* [PROBLEM REQUIREMENTS]:
Count the lines of the listing that contain the string "Expand", matching case exactly, and give only the number.

── ITEMS ──

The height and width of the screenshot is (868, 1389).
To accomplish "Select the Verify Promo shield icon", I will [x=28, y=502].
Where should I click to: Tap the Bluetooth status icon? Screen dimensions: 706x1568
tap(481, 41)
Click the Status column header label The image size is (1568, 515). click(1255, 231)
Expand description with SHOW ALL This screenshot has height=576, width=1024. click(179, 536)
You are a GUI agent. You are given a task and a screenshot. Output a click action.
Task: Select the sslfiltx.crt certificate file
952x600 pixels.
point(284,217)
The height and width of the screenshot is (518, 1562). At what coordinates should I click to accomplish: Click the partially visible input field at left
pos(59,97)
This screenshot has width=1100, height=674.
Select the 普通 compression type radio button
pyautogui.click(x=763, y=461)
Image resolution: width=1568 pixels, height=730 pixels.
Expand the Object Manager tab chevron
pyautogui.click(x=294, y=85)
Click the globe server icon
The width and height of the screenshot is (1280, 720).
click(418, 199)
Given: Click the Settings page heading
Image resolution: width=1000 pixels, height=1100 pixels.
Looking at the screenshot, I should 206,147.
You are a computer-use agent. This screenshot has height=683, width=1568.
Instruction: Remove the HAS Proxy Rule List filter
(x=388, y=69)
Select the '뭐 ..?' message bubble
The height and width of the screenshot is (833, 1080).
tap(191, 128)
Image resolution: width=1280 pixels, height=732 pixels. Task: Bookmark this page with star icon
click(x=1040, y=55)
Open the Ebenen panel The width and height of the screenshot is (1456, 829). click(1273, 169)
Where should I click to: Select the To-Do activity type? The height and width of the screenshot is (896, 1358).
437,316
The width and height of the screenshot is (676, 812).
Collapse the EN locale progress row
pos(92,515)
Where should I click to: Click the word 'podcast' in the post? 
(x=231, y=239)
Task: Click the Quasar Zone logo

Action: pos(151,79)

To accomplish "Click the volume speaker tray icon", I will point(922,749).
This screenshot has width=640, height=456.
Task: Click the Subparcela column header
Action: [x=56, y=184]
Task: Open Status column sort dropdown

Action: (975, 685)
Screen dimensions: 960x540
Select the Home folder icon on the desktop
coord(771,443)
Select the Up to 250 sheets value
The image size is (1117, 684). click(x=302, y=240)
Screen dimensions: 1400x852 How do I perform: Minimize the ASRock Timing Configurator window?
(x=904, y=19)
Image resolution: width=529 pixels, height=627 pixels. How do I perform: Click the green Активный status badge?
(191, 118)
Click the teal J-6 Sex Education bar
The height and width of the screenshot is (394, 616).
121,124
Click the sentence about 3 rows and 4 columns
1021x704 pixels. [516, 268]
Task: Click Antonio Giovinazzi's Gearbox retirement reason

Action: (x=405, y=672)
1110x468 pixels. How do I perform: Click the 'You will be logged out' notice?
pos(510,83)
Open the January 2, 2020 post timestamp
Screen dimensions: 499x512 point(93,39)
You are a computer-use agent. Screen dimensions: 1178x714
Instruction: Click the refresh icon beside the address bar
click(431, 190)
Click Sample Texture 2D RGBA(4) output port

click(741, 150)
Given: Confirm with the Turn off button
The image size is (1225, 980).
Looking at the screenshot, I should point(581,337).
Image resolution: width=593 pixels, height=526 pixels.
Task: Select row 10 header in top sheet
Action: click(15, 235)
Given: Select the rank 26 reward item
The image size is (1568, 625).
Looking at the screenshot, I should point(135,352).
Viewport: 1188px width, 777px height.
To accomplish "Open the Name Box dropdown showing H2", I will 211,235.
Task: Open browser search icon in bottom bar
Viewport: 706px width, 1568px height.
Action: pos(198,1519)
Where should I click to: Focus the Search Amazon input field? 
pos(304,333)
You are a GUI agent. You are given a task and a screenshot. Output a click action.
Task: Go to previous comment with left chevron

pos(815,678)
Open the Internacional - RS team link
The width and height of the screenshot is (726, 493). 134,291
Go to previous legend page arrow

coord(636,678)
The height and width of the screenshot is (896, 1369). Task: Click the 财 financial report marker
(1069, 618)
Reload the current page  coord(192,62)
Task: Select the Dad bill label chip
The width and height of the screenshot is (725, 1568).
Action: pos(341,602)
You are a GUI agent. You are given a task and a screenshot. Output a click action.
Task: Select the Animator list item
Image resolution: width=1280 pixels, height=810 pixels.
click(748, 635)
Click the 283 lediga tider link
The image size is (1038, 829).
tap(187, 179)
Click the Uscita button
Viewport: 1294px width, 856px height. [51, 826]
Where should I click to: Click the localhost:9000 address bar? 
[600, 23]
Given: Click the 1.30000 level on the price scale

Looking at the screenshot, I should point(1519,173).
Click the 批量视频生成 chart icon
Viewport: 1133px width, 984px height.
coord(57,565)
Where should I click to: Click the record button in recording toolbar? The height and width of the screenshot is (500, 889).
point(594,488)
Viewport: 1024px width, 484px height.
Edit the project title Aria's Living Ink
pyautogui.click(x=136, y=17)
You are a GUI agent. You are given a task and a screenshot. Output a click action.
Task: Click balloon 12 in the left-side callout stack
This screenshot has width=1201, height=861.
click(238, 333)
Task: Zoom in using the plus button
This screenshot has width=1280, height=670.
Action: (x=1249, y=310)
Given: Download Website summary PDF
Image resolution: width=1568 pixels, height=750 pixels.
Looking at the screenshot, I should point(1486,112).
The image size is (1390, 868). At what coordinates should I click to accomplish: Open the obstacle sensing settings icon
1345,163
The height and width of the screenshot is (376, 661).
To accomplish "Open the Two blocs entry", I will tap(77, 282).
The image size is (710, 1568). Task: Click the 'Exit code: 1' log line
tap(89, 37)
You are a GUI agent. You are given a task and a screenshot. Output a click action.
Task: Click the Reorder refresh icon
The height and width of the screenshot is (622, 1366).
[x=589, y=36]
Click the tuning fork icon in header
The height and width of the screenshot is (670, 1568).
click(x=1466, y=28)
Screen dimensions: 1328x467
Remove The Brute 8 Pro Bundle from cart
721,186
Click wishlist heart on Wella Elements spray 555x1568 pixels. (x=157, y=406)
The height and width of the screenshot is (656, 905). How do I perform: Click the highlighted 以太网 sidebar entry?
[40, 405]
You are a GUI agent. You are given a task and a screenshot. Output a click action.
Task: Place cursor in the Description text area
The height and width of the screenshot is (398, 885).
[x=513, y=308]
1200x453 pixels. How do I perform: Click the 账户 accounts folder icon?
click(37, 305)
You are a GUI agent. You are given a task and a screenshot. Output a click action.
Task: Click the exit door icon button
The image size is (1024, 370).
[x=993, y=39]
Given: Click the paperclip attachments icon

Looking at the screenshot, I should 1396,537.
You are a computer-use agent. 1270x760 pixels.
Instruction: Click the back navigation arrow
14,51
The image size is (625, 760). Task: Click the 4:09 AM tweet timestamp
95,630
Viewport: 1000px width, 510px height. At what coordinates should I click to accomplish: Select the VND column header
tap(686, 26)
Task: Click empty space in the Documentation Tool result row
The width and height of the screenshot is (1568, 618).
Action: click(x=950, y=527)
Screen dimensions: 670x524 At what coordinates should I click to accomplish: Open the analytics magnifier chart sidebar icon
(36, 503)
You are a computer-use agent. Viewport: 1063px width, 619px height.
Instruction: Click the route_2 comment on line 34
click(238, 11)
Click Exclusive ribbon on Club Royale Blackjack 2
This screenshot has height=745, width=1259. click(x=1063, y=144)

───

* [EXERCISE ANSWER]:
2